The fancy word for this is compilation. However, this talk doesn’t get into STG or Cmm or LLVM or anything like that.
Instead, we’ll just evaluate the tree.
To do that, we’ll write the eval
function. It simplifies
the expression representing the entire program down to the final value
returned by that program. We can then just print that value.
There’s a problem here, but luckily it’s pretty easy to solve. We
have a program, which is a collection of top-level functions. However,
eval
takes a single expression. To fix this, we just
combine our functions into a massive let
where we let those
functions be defined in the body of main
.
There’s another problem, which is far more horrifying. Trees are no
longer sufficient! Here we have an example where f
calls
g
and g
calls f
, which is a loop.
That means we have a graph instead of a tree. However, it’s even worse
than that! f
calls itself twice. This means the call graph
is a multigraph, not a tree.
To deal with this, we can put variables in an environment of type
Map Name Expr
so we can look them up as needed. Our new
eval
will then evaluate an expression in the context of
that stateful environment.
If you’re interested in much more depth on compiling lazy functional languages, this book is good. I’d also recommend reading about STG (the Spineless Tagless G-machine) to learn how actual Haskell works.
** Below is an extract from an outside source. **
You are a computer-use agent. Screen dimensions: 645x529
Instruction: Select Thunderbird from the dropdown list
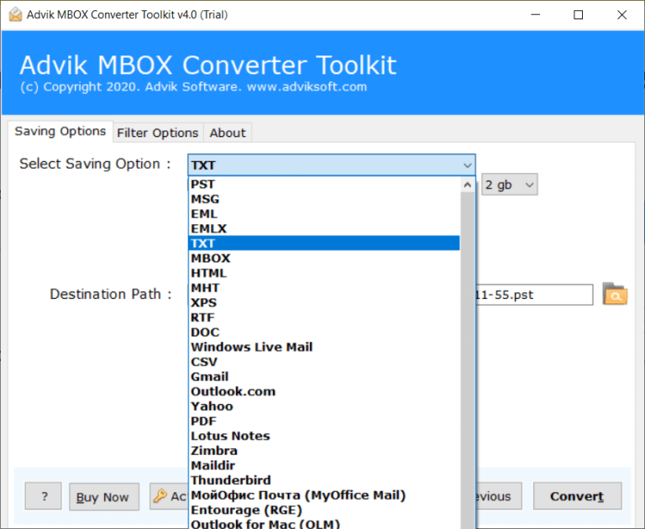[x=230, y=480]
Let’s evaluate our tree. This will be the most code-heavy part of the talk.
Literals evaluate to themselves. The surprising ones here are probably the bottom two. This is because we evaluate Lambda as part of Application, and Constructor when evaluating Case.
We evaluate a Variable by looking up its expression in the environment, and evaluating that expression. If the name is not found, that’s a runtime exception.
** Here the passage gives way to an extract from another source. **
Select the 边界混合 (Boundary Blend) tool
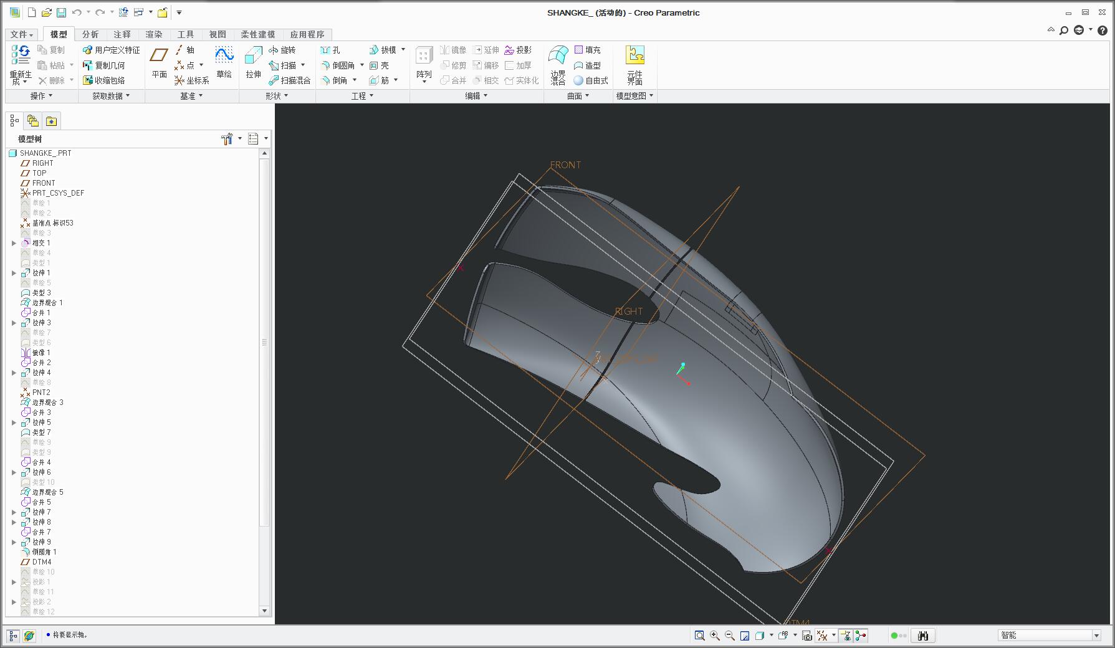The image size is (1115, 648). pyautogui.click(x=558, y=65)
We evaluate a Let by adding its binding to the environment
unevaluated, then evaluating the body. It’s important to not evaluate
the binding up front—this makes Let non-strict because variables aren’t
evaluated until they’re actually used. While our language isn’t actually
lazy, this helps recover some of that Haskelly non-strict behavior you
can see in the example, where we define x
in terms of
y
which itself hasn’t been defined yet. This also
automatically handles name shadowing for us, since we overwrite names in
the environment in definition order.
Applying a Lambda works a lot like the Let expression, where we bind
a name to some expression in the environment, and evaluate the body
expression in that new context. We don’t do anything here to apply
constructors, since they’re deconstructed in the case
expression.
To evaluate a Case expression, we find the first alternative the scrutinee’s tag matches. We then unpack the arguments to the data constructor (if any), put those arguments in the environment, and evaluate the alternative’s body.
eval
will now work for any Expr
in our
tree, but we can add primitives by adding more pattern matches and
defining their behavior directly.
So, in conclusion…
We made a reasonably Haskelly language, but didn’t talk about optimization or code generation at all. There are plenty of improvements still left to make.
Thanks so much for listening reading!